THEORY AND PRACTICE: What does not kill you only makes you stronger

In November last year, a simple, five-word-post reads: “Risa Hontiveros achieved nothing yesterday.” The Facebook post had generated more than 25 thousand reactions in one day, and several thousands more of shares. It also elicited more than a thousand comments, and thousands more in other social media walls, including X and Reddit. It was, unknowingly, a declaration of war. In times of crisis, they say, one does not only separate men from boys. The world also tells you who your real friends are and what type of person your enemies have become. They will allude many nasty and devious things on you, and even charge you for every random crime.

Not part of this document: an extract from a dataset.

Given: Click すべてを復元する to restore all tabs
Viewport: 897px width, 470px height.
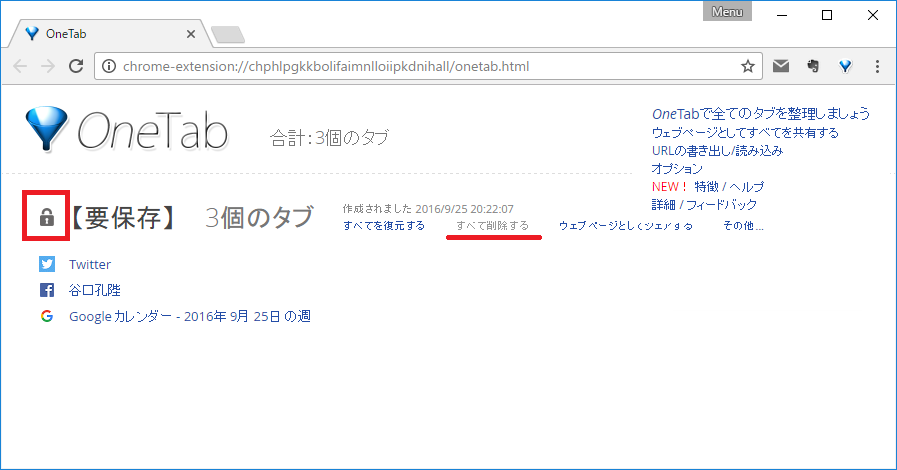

Many academics, most from the capital, including those from the country’s top schools and universities, priests and professor included, and as far as Cambridge University, laughed at the subsequent reactions to the post, an honest opinion nonetheless, reactions that are mostly demeaning re-postings. Several aspiring young writers, feasted on the brouhaha, making a lot of noise, while reacting to a truth that appeared undeniable – that Risa Hontiveros failed to accomplish anything out of her interrogation of the former President during a Senate Committee hearing. On that day, you expect to find a man who is supposed to be dead already, if not killed because of the bad publicity and gaslighting received from thousands of souls pretending to be a part of high culture!

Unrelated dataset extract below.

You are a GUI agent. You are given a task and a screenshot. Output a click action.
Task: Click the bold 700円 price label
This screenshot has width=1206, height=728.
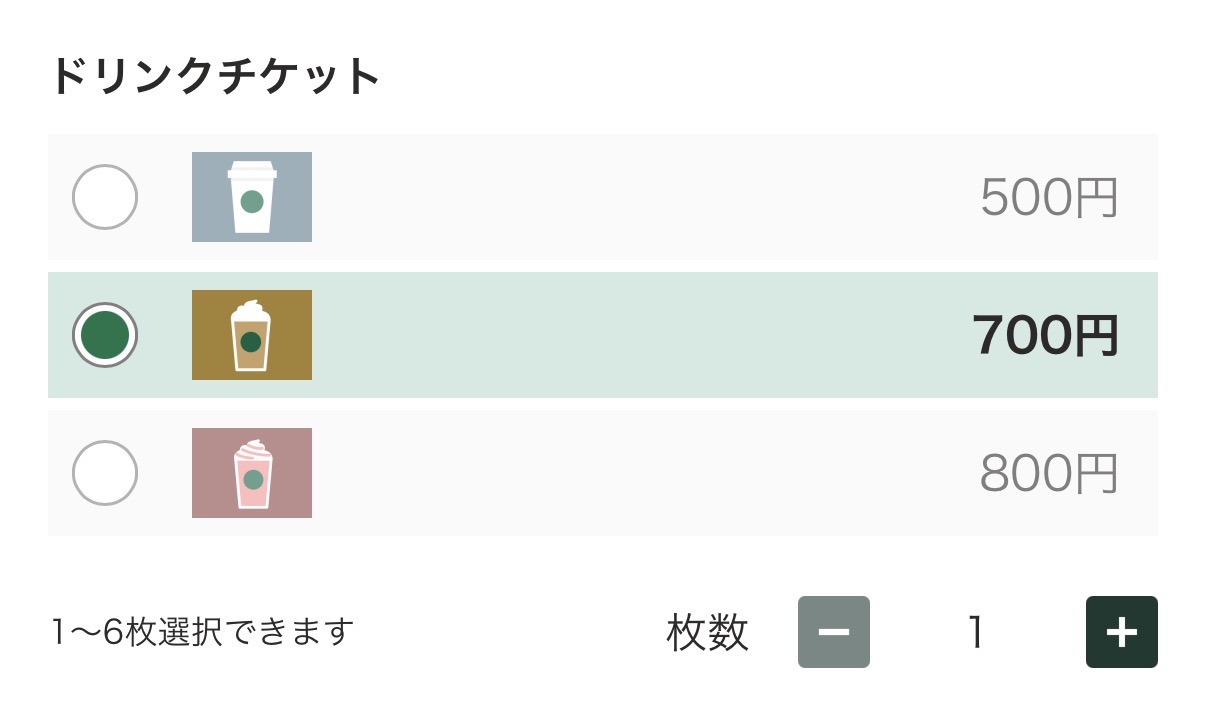click(1045, 336)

For my critics, the good senator was supposed to deliver a final blow to the legacy of a man who brought out a new type of politics in the country after a lackadaisical type of leadership of a former President who lacked political will. Yet, they did not want to hear the truth because they want to compose all the melody that is Philippine democracy. They know it as a matter of fact, but they can’t face the truth because of a toxic sense of self-righteousness, all under the banner of the spirit of an elitist revolution that overthrew a dictator but failed to uplift the lives of the masses. Nevertheless, these snowflakes and trolls celebrated, as if they have taken down a man, without knowing firstly what seems basic in every democratic society – that all are born with the freedom to be express oneself.

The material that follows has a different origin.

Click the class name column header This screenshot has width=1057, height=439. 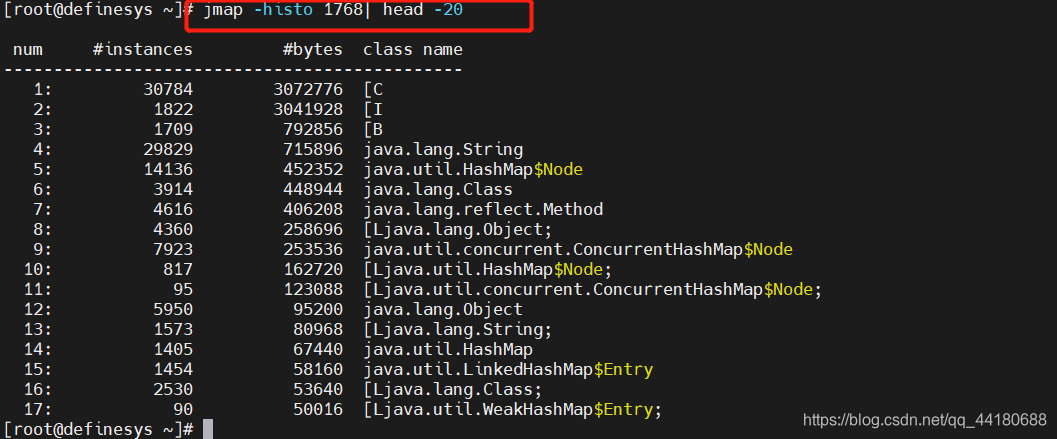click(x=413, y=49)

They have summoned the heavens, imagined that they have put a noose into his neck, as if to suggest that it was political suicide and a career-ender, only to find out it touched no nerve and achieved nothing. The post hurt the ego and pride of the followers of the politics of moral uprightness that their heroine was supposed to represent. But what one critic focused on, whose name need not be mentioned because he is unknown, although he seems to believe that he is as erudite as Jacques Prevert, was the character assassination of a scholar, complete with an absurd picture in order to invite ridicule. In his mind, and his minions, and all else who haven’t achieved anything yet in their mortal lives, is that they have succeeded in taking down a man, forced him into existential resignation, sent into the void of a world solely defined by oblivion and insignificance.

Yet, like every monument of freedom, the same man still stands, to finally claim what the truth so often bequeaths to every bearer of its majesty – a human character that is defiant yet intact, a sanity that does not need to pretend, for if anything, those who insult the person who speaks the truth, cannot be intimidated by any effort or means that only serves to demean a man whose only mistake was to tell the truth. They will not stop, however, and they will cowardly think that they have won the battle, forgetting that the final judge and true arbiter when it comes to the destiny of men is neither history nor fate. It can only be God! The Absolute, the Prime Mover, the Alpha and Omega! In the Twilight of the Gods, there’s something that we mortals and all need to read – “Out of life’s school of war – What does not kill me only makes me stronger.”